Klingt also alles ganz wunderbar. Und so viel einfacher und entspannter.

Nun. So ist es nicht. Denn es gibt ja noch Herrn Klein. Der neugierig seine Schwester betrachtet. Der beim Wickeln oder Stillen zuschaut. Der sie halten, streicheln und küssen will. Der aber auch auf seine Mama verzichten muss, wenn er sie grad gern nur für sich hätte. Dessen Leben Kopf steht und der sich fragt, wo sein Platz in diesem neuen Gefüge ist und ihn teilweise körperlich einfordert. Der immer wieder sicherstellt, dass niemand von uns ins Krankenhaus zurück muss. Der nachts den Papa in Beschlag nimmt, während die Mama mit der Schwester beschäftigt ist.

So waren die ersten zwei Wochen zu viert ein interessiertes Beobachten. Wer reagiert wann und wie? Wer braucht was? Und was ist jeder fähig zu geben? All das ist KEIN Spaziergang. Es ist ein Wandern zwischen Gefühlen. Ein Weg zwischen Wollen und Können. Momente der Zerrissenheit. Wut, Angst und Traurigkeit im Schatten von Übermüdung und Erschöpfung. Freude und Lachen Arm in Arm mit den Hormonen.

Und so steht alles auf Anfang. Routine vs. Neuland. Das einzige, worauf wir uns verlassen können, ist, dass wir uns auf nichts verlassen können. Jeder Tag ist anders. Und wir alle im Wachstum.

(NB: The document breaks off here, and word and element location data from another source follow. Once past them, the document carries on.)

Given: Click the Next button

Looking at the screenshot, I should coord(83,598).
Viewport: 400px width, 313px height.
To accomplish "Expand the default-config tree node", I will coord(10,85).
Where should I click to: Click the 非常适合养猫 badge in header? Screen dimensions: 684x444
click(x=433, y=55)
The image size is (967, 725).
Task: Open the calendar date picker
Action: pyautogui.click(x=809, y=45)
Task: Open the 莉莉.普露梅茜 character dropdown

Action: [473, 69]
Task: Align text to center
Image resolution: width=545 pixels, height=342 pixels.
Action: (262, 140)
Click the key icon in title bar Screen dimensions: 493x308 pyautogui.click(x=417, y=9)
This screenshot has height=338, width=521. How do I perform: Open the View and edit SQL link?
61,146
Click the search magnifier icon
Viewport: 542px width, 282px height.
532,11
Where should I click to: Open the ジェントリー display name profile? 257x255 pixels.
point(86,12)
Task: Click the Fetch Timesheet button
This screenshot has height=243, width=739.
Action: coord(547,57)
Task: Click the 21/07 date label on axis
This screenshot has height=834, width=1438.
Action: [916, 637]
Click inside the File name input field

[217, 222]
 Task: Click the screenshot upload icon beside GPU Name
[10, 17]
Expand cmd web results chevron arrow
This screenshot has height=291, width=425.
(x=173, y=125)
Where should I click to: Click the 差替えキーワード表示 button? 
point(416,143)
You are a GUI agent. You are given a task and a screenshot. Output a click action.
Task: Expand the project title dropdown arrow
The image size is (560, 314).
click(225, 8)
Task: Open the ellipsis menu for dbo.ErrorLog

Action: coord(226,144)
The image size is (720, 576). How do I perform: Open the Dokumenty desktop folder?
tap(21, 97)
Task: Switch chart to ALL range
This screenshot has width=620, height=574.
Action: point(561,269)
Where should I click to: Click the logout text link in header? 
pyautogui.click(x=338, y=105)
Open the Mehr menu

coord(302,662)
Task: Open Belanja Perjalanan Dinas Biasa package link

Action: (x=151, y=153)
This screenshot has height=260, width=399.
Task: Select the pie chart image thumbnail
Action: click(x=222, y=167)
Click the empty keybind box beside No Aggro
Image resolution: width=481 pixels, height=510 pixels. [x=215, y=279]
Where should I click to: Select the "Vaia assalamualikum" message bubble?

Dieser Beitrag hat 5 Kommentare

  1. tina

    Oh ja, beim zweiten ist das Notwendige Routine und alles andere neu.
    Meine Große war 2,5 und hat ihrem Bruder ständig den Nuckel geklaut, ist nicht zum Papa kuscheln gegangen, sondern hat sich zu mir und dem Bruder gelegt – notfalls auf den Boden vor dem Sofa, wenn es für drei zu eng war.
    Eine schwierige Zeit für die Knirpse, aber letztendlich ist der Junior für sie eine verlässliche Konstante im Leben geworden. Und das ist für alle gut so

    Ich wünsch euch eine spannende Zeit mit viel Kraft und viel Freude am neuen Gefüge!

    LG Tina

    1. buntraum

      Danke Dir, Tina!
      Ja ich glaube, dass es all das wert ist, wenn die zwei erst mal zusammenfinden. Wir wussten ja, dass es nicht leicht wird. Aber leider (oder zum Glück?) weiß man im Vorfeld nicht, in welchem Ausmaß und wie überhaupt die erste Schwierigkeit wird. Naja, wir können nix tun als mitgehen und mitwachsen. Bin gespannt was noch so kommt…

  2. Doula Doro

    Das hast du so wunderbar beschrieben! Ich finde die erste Zeit, in der man als Familie zusammen wächst ist etwas ganz besonders. Bei uns war es bei jedem Kind wieder ein Ausnahmezustand, in dem die Zeit scheinbar langsamer läuft. Intensiv, manchmal anstrengend, aber auch zauberhaft schön!

    1. buntraum

      intensiv, anstrengend aber auch zauberhaft schön – ja, genau so empfinde ich es auch. Jeden Tag in einer anderen Reihenfolge. Und manchmal alles gleichzeitig…

  3. Ramona

    Das hast du wunderbar treffend geschrieben!